Baldwin Park resident Charlotte Warren is one of a growing minority of people who’s never personally been touched by staggering breast cancer statistics.

It doesn’t run in her family, and she says – knocking on the wood table she sits behind – it hasn’t afflicted anyone close to her in her life. Considering the American Cancer Society (ACS) cites that one in eight women in Florida will develop breast cancer in her lifetime, she acknowledges being a blessed anomaly.

But she says the fight against breast cancer, regardless of your exposure to it, is one fought by all women, for their 15,540 sisters, mothers and friends in Florida alone that will be diagnosed with the disease this year. ACS reports that Florida is second in the nation for the number of new breast cancer diagnoses each year and third in breast cancer-related deaths.

To participate you don’t have to be a survivor, or even a woman. The American Cancer Society estimates about one percent of the population diagnosed with breast cancer this year will be men.
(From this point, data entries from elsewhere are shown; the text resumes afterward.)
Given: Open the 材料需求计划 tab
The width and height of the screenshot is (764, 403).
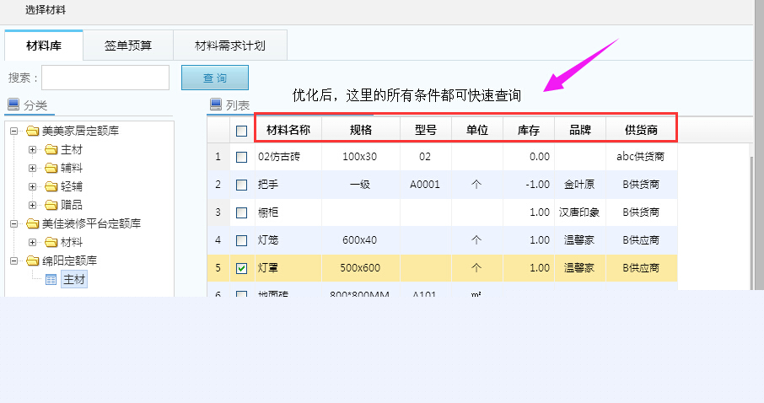Looking at the screenshot, I should click(229, 46).
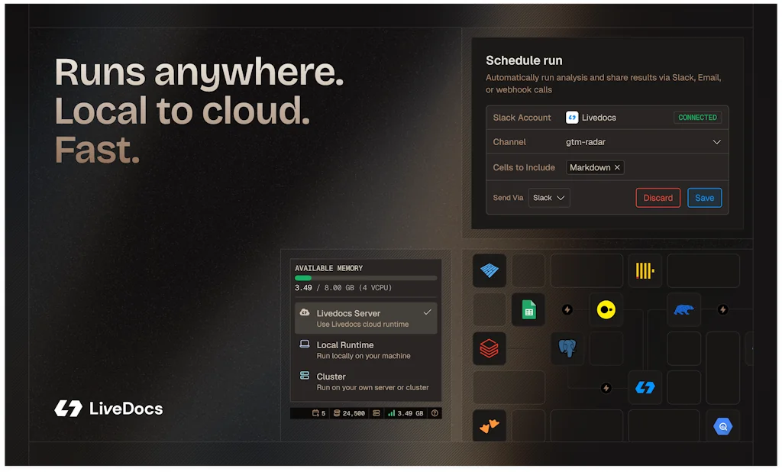Open help via the question mark status bar icon
This screenshot has height=472, width=782.
pyautogui.click(x=434, y=413)
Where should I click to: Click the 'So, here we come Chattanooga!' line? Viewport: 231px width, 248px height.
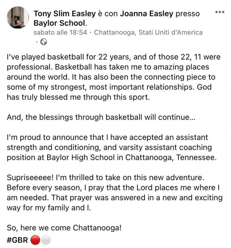click(x=64, y=228)
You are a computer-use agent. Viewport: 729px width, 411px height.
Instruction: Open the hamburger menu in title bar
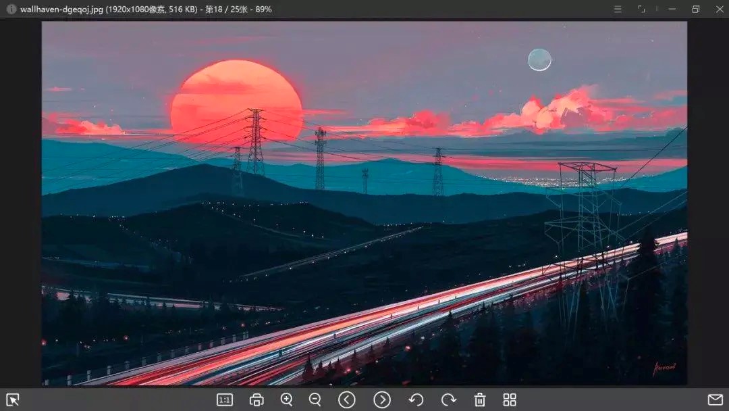pyautogui.click(x=618, y=9)
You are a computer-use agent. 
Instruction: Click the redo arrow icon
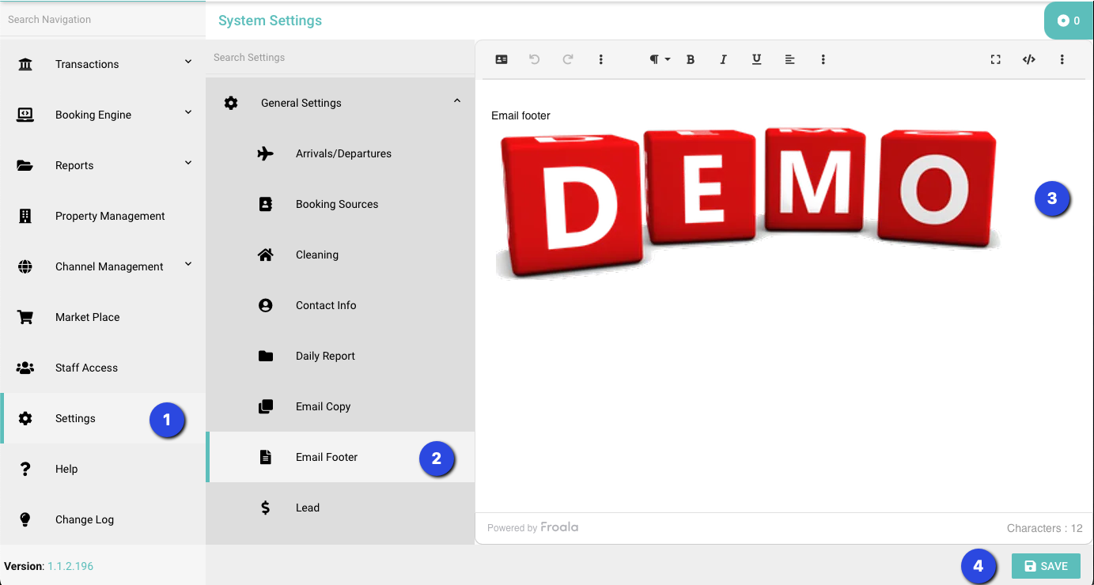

“Hearing all those statistics, I thought, ‘Wow! I can’t believe it’s that high,’” she said. “It made me want to get involved and get the word out even more.”

Warren, an Orlando resident, now serves as the publicity chair for the Making Strides Against Breast Cancer 2012 season. She was nominated for the job though her public relations work with Massey Communications in Orlando, and has been working on getting the word out about the organization’s mission and events ever since.

She sits with an open binder overflowing with pink fliers, fact sheets and photos detailing the Making Strides mission and events hosted leading up to the organization’s 2012 Making Strides Against Breast Cancer 5K Walk of Orlando Metro at Lake Eola Park on Oct. 20. Much of it covers the importance of mammograms and early detection, and it encourages people to “put on your pink bra” and come out for the 3.2-mile fundraising walk.

“It’s been really cool to be a part of something like this, and be part of something that’s literally saving lives,” she said.

And she says she’ll be out there, neighbors in tow, bedazzled pink bras over their shirts, walking around the lake. Because now it’s personal.

Susan G. Komen for a Cure

Susan G. Komen has become synonymous with the fight against breast cancer and one that echoes across Central Florida particularly loudly this month. And this year Baldwin Park is getting ready to be “pretty in pink” to host to one of the organization’s cornerstone events.

Before Komen Central Florida’s main event Race for the Cure 5k at the University of Central Florida on Oct. 21, the organization is hosting it’s second annual Pretty in Pink fundraising event – co-hosted by the Orlando Sentinel – in Baldwin Park’s Village Center for the first time.

Nicole Phillips, events manager for Komen Central Florida, said the events are all about raising awareness and support within the community.

“We’re very local and sometimes people don’t realize that,” she said. “The money they’re giving is staying right here in the community.”

In the last three years, Phillips said the Orlando Race for the Cure has raised more than $1 million for Susan G. Komen to provide support, services and early detection programs in places across Central Florida.

Pink Out Winter Park

On Sept. 9, more than 2,100 people spent two minutes balanced on one leg in Winter Park’s Central Park to kickoff this year’s Pink Out Winter Park campaign, sponsored by Winter Park Memorial Hospital.

The campaign encourages local businesses to “pink out” their storefronts for the month of October for breast cancer awareness, and residents to do so by purchasing $10 lawn flamingos to place outside their homes. For each flamingo purchased, one is donated to growing flocks that travel public lawns across the city.

Sara Channing with Florida Hospital’s media relations said proceeds from the events and sales benefit the Winter Park Memorial Hospital Mammography Scholarship Fund, which helps provide financial support for women who can’t afford an annual mammogram.